New figures show that the demand for railway services is getting closer to levels recorded before the Covid pandemic, and could be about to overtake them.
The latest quarterly figures from the Office of Rail and Road for the three months to December 2024 show that passenger numbers grew by 7 per cent in the last quarter year-on-year, and that revenue was up by 8 per cent over the same period.
There were 446 million journeys, compared with 417 million journeys made in the same quarter in the previous year.
There were 1.7 billion journeys in the 12 months to December 2024, which was a 9 per cent increase on the 1.6 billion over the 12 months to December 2023.
Total passenger revenue in the latest quarter was £2.9 billion. This is an 8 per cent increase on the £2.7 billion in the previous year, when adjusted for inflation.
A total of 16.2 billion passenger kilometres were travelled in the latest quarter. This was a 7 per cent increase on the 15.1 billion kilometres in the previous year.
Meanwhile, the Department for Transport said passenger journeys in the week ending Sunday 2 March 2025 were 91 per cent of those observed in the equivalent week in 2019. In the current publishing period, weekly average usage figures have been between 81 and to 98 per cent of the same week before the pandemic, compared to 71 to 90 per cent in the last publishing period. These figures exclude the Elizabeth Line, where ‘updated adjustment factors’ are outstanding.
Railway Industry Association chief executive Darren Caplan said: ‘These figures by the ORR provide further, sustained evidence, of a return to rail post-pandemic.
‘Even in tough economic times, with a restructure in the offing, rail has a bright future. The Government clearly needs to continue to invest in it as the numbers using rail grow and more capacity will be needed.’
Readers’ comments
As ridership recovers to pre pandemic levels an important milestone is being reached. The challenge now is to reset business plans to capture the five missing years of growth lost from the implementation of the first lockdown and subsequent years of restrictions and disruption especially as individual market segments have recovered at different rates.
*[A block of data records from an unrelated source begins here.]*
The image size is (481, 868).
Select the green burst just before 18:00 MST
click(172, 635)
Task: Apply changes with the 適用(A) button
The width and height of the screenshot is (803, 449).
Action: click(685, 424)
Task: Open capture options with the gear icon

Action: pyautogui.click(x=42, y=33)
As the Treasury has become increasingly impatient to see pandemic inflated revenue support removed increasing revenue yield is critical. However as industry reorganisation gathers pace towards the creation of GBR the opportunity already exists to ruthlessly address costs. It's no coincidence that the first operators to revert to direct control, SWR, Anglia & c2c, are closely aligned to the equivalent NR routes. Even in shadow form this should allow GBR to address the issue of track access charging and cost duplication immediately through a common accounts book.
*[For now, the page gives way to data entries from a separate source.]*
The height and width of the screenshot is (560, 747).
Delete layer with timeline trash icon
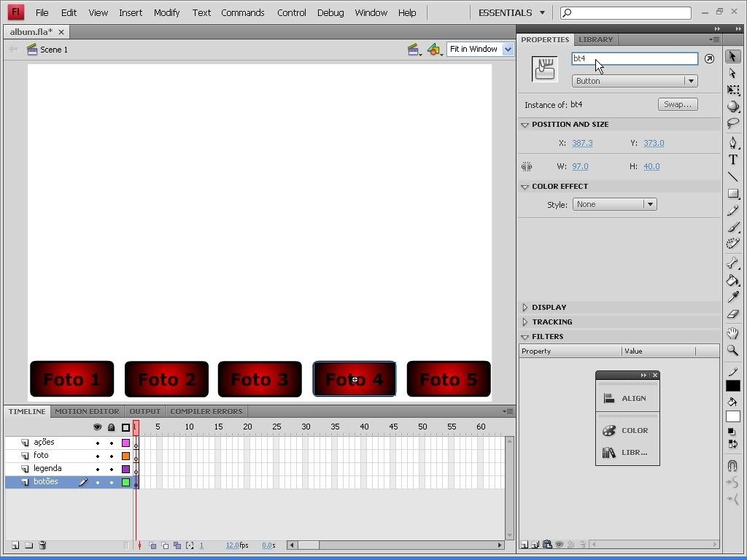42,545
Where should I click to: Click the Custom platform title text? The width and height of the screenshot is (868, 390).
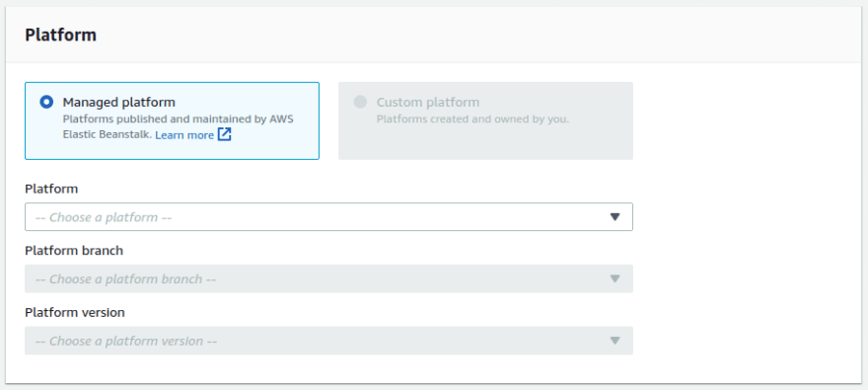pos(428,103)
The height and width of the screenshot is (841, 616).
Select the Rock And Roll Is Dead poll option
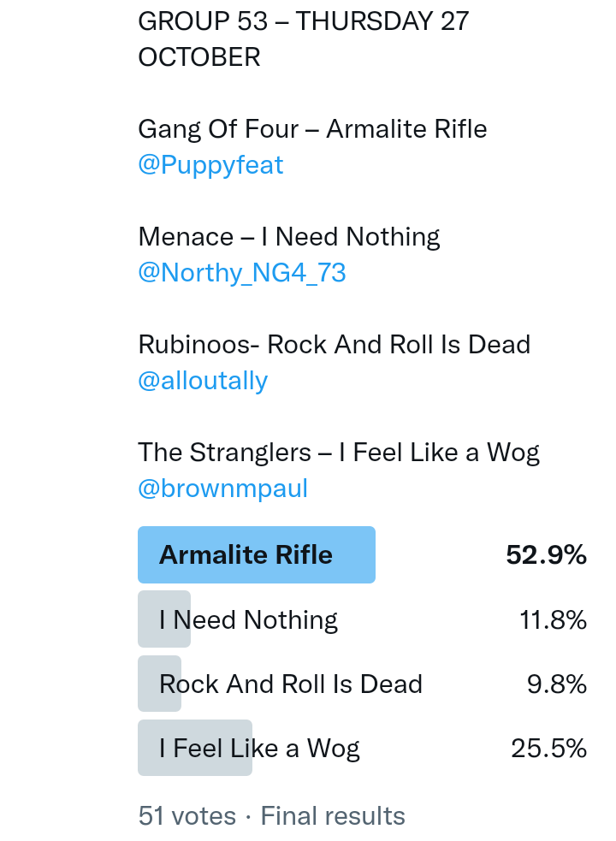[x=290, y=684]
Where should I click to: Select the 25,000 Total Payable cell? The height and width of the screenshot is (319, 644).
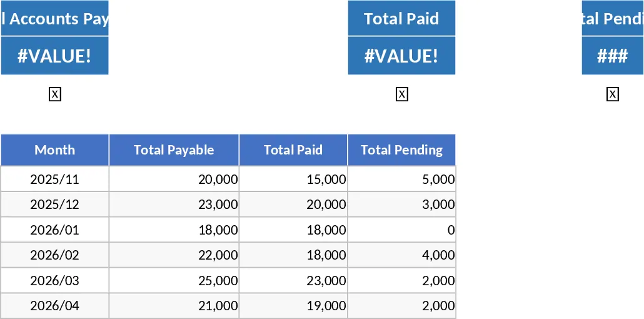[x=174, y=280]
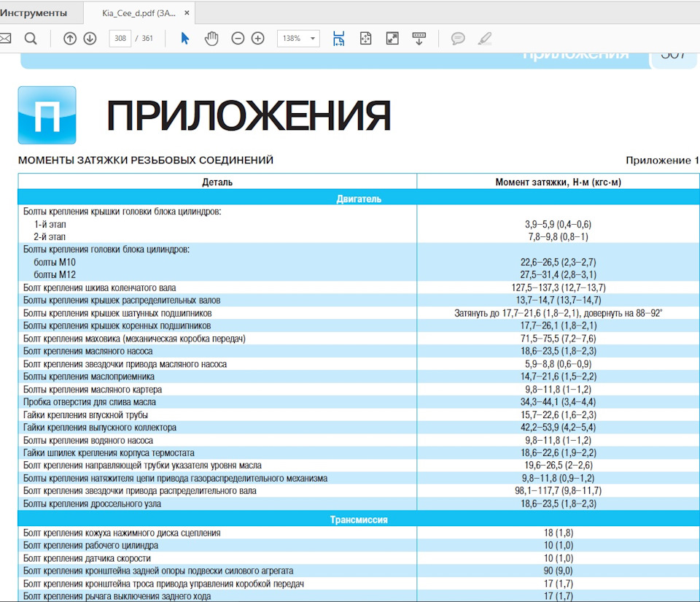The image size is (700, 602).
Task: Go to the previous page arrow
Action: coord(70,39)
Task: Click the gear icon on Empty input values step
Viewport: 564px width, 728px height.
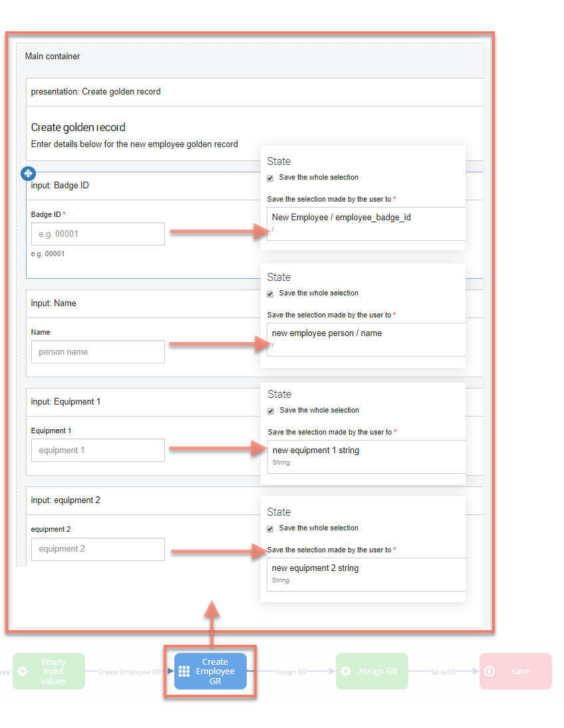Action: (x=23, y=671)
Chris Jones-Bridger, Buckley, Flintshire
It does seem to me that competition can be a good stimulant to Inter City type operations. High speed IC services in both Italy and Spain are being run this way, with general positive results, whilst independent operators are making useful contributions elsewhere too. In some places in Europe, the open access operator is more aimed at travellers who want other criteria than speed and frequency (an example here could be "Flixtrain" in Germany whose emphasis is on Value for Money). Now emerging from the lock-down years, mainline services can be helped to reach an optimum by the "directing mind" putting incentivising subsidies and charges into the system, (rather than applying direct control – the railmen/women that head TOCs are likely to make a better hash of things than politicians and civil servants).